11月2日

ジョナサン・ハーカーの日記

十一月二日、朝

真昼間だ。人の良い彼は僕を起こそうとしなかった。僕が安らかに眠り、悩みを忘れているようだったので、起こすのは罪だと言うのだ。こんなに長く寝て、彼に一晩中見張りをさせていたなんて、残酷なほど自分勝手なことだ。しかし、彼の言うことは全く正しい。今朝は生まれ変わったような気分だ。ここに座って彼が眠っているのを見ながら、エンジンに気を配り、舵を取り、見張りをするという必要なことがすべてできるようになった。体力と気力が戻ってきたのを感じる。ミナ、そしてヴァン・ヘルシングは今どこにいるのだろう。水曜日の昼頃、ヴェレスティに到着したはずだ。馬車と馬を手に入れるのに時間がかかっただろうから、もし彼らが出発して懸命に旅をしていたとして、今頃はボルゴ峠に着いているだろう。神様、彼らをお導きください! 何が起こるか心配だ。僕たちももっと速く走れればいいのだが! しかし、エンジンは音を立てて全力を尽くしているので、そうはいかない。スワード博士とモリス氏はどうしているんだろう。

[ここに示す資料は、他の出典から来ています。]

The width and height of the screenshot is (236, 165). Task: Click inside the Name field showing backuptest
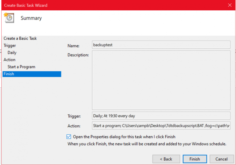(x=161, y=45)
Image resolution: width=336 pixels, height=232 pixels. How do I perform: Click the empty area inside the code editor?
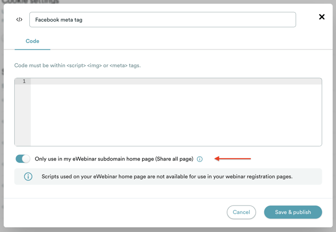point(176,115)
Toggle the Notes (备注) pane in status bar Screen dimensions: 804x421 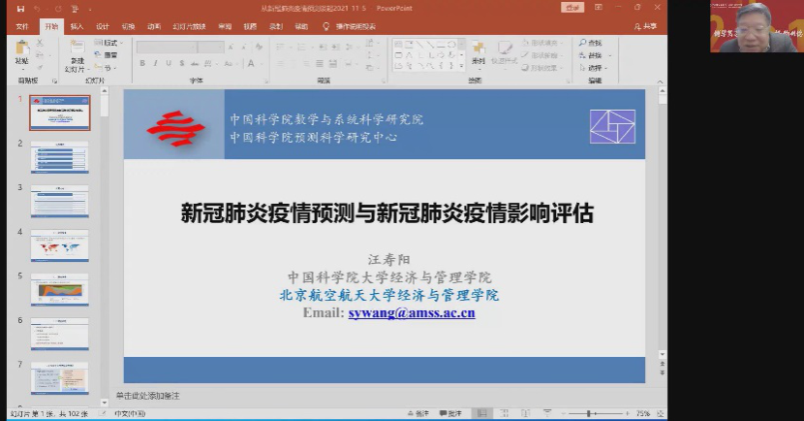419,413
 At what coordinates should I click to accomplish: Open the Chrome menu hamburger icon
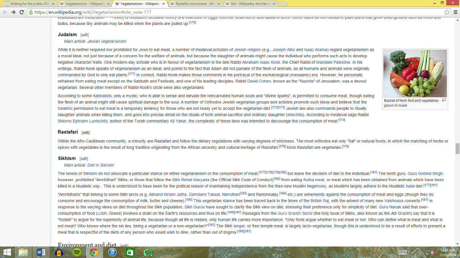455,12
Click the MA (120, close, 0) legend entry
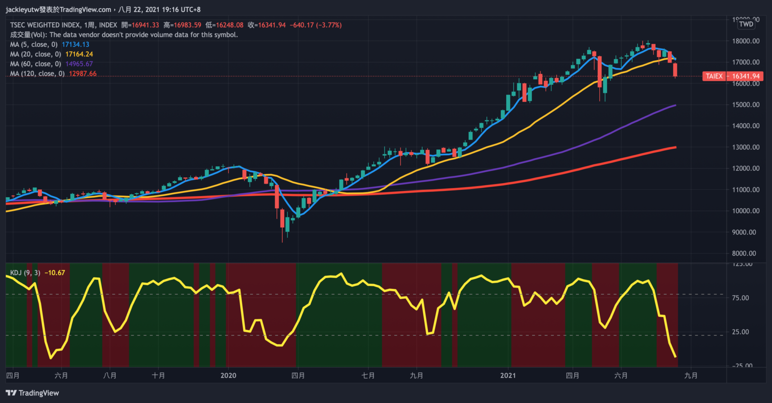The width and height of the screenshot is (772, 403). (x=37, y=74)
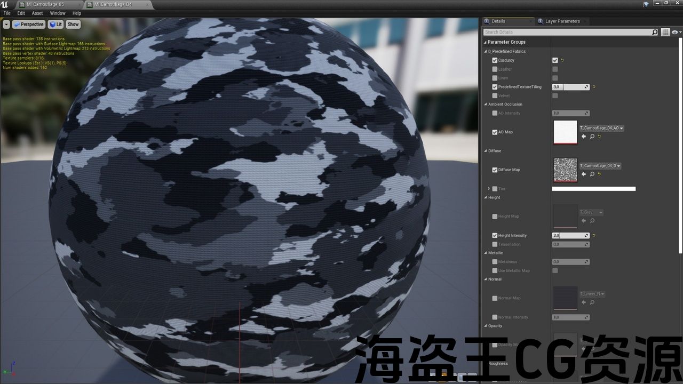Browse to Diffuse Map texture asset
Screen dimensions: 683x384
tap(592, 174)
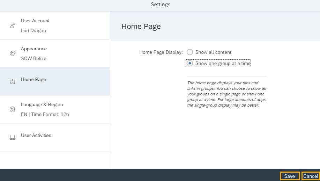Click the Home Page house icon
Viewport: 320px width, 181px height.
pos(13,81)
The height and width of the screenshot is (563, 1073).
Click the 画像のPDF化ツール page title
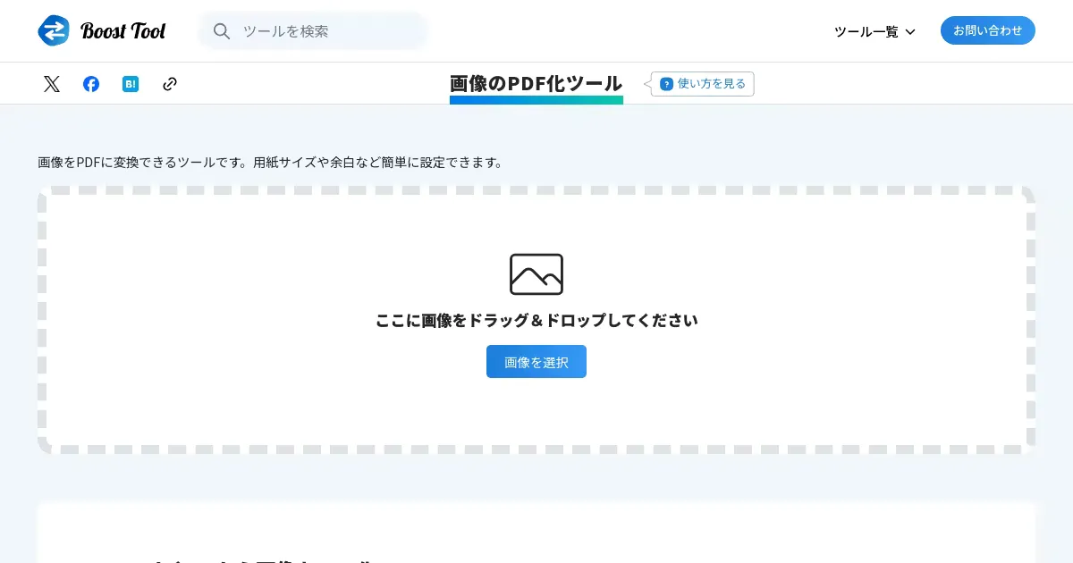pyautogui.click(x=537, y=83)
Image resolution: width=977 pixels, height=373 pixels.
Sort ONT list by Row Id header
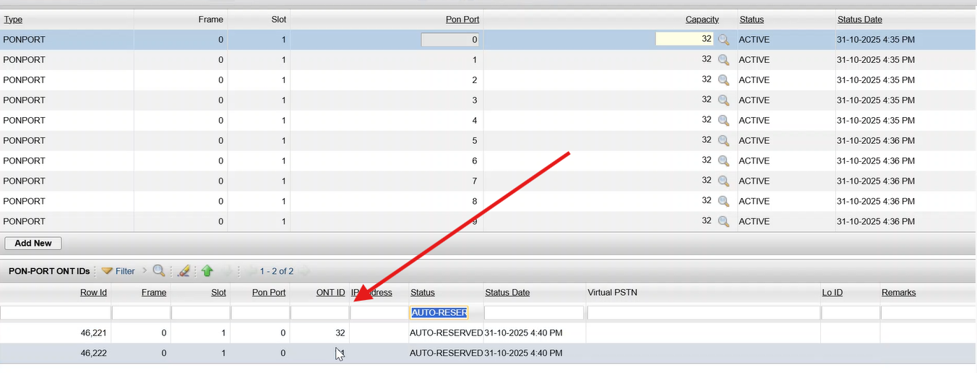point(93,293)
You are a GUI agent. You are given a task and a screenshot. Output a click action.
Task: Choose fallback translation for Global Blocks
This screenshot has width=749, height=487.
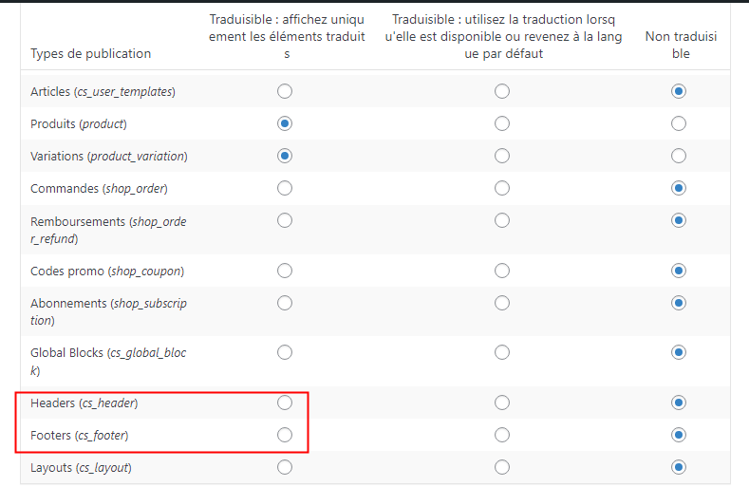[502, 352]
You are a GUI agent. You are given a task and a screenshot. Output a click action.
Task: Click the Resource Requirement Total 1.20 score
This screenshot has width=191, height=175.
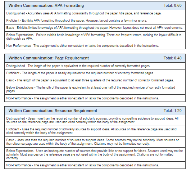point(173,111)
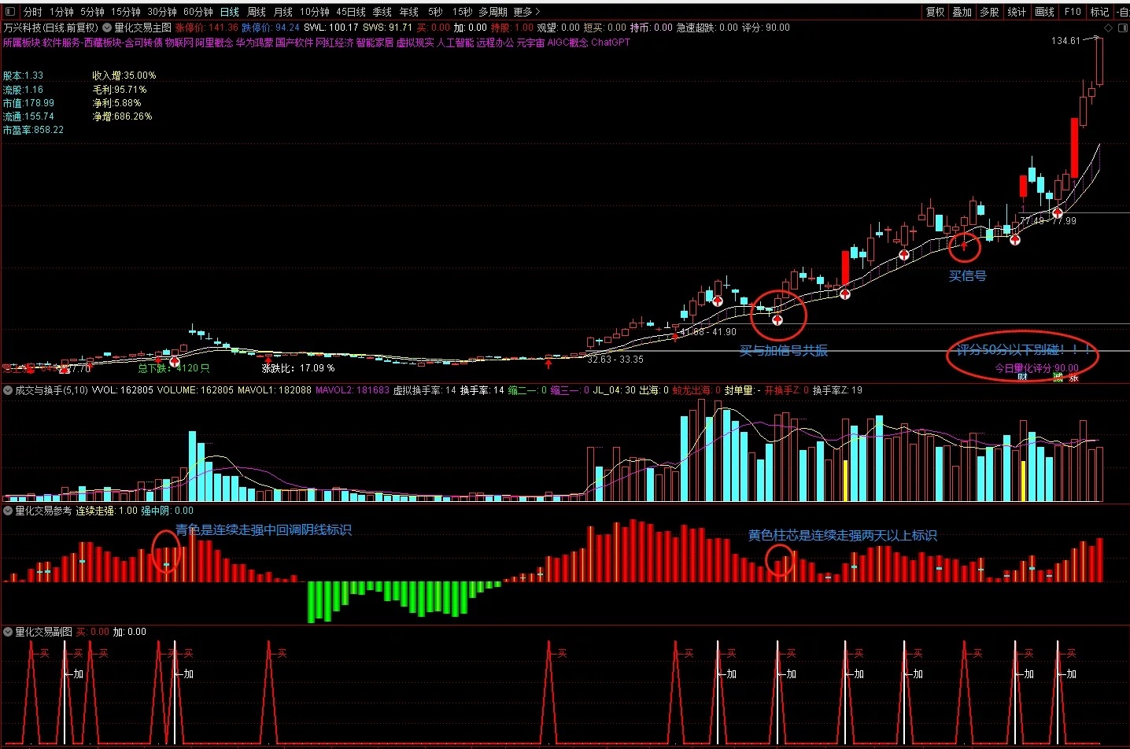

山からこの川に流れ込む小川は無数にあるようだが、どれもそれほど大きくない──冬や雪解け時には恐ろしいことになるだろうが、少なくとも今のところは──なので、馬部隊はそれほどの障害に遭ってないかもしれない。ストラスバに着く前に、彼らに会えることを願っている。もしその時までに伯爵を追いつめていない場合、次に何をすべきかを一緒に相談する必要がある。

スワード博士の日記

十一月二日

三日間、旅の道中にいる。進展もなく、あったとしても一刻一刻が貴重なので書く暇もない。馬のために必要な休息しかとれなかった。しかし僕たち二人はそれに見事に耐えている。かつての冒険の日々が役に立っているようだ。僕たちはただ前進せねばならない。再び船が見えるようになるまで、決して幸福を感じてはならない。

ミナ・ハーカーの日記

十一月二日、朝

説得に成功し、私たちは一晩中交代で操縦した。今、私たちの上に、寒いけれども明るい日の光が出ている。空気には奇妙な重苦しさがある──《重苦しさ》よりもいい言葉がありそうだが。つまり、私たち二人を圧迫していると表現したいのだ。とても寒く、暖かい毛皮だけが私たちを快適にしてくれる。夜明けにヴァン・ヘルシングに催眠術をかけられた。彼によると私は《闇、きしむ木、とどろく水》と答えたというから、川を上昇するにつれて川は変化しているのだろう。愛しい人が危険な目に遭わないように願う──必要以上の危険に遭わないようにという意味だ。しかし、私たちは神の手に委ねられている。

ミナ・ハーカーの日記

十一月二日、夜

一日中、馬を走らせた。国土は進むにつれて自然そのものとなってゆき、ヴェレスティでは遠く地平線上に低く見えたカルパチア山脈の大きな突起が、今では私たちの周りに集まり、正面にそびえ立って見える。私たちは二人とも元気そうだ。お互いに相手を元気づけようと努め、そうすることで自分たちも元気になっているようだ。ヴァン・ヘルシング博士によると、朝までにはボルゴ峠に着くだろうとのことだ。今ここには家が非常に少なく、教授は、私たちが最後に手に入れた馬は、交換できないかもしれないので、最後まで一緒に行かなければならないと言っている。彼は交換した二頭の他に、追加で二頭を手に入れ、今私たちは簡素な四頭馬車になっている。可愛い馬たちは辛抱強く、良い子で、何の問題も起こさない。他の旅行者に気を遣うこともないので、私でも運転することができる。昼間には峠に着くだろう。それ以前に到着するのは避けたい。だからのんびりと進み、順番に長い休息をとっている。明日はどうなるのだろうか。哀れな夫が苦しんだ場所を訪ねるのだから。神よ、我らをお導き下さい。そして、夫と親愛なる友人たちを、死の危険にさらされている人々を、お見守りください。私はといえば、神の目にはふさわしくない。残念なことだ! 私は神の目には穢れており、神の怒りを招かない人々の一人として神の前に立つことを許されるまで、そうあり続けるだろう。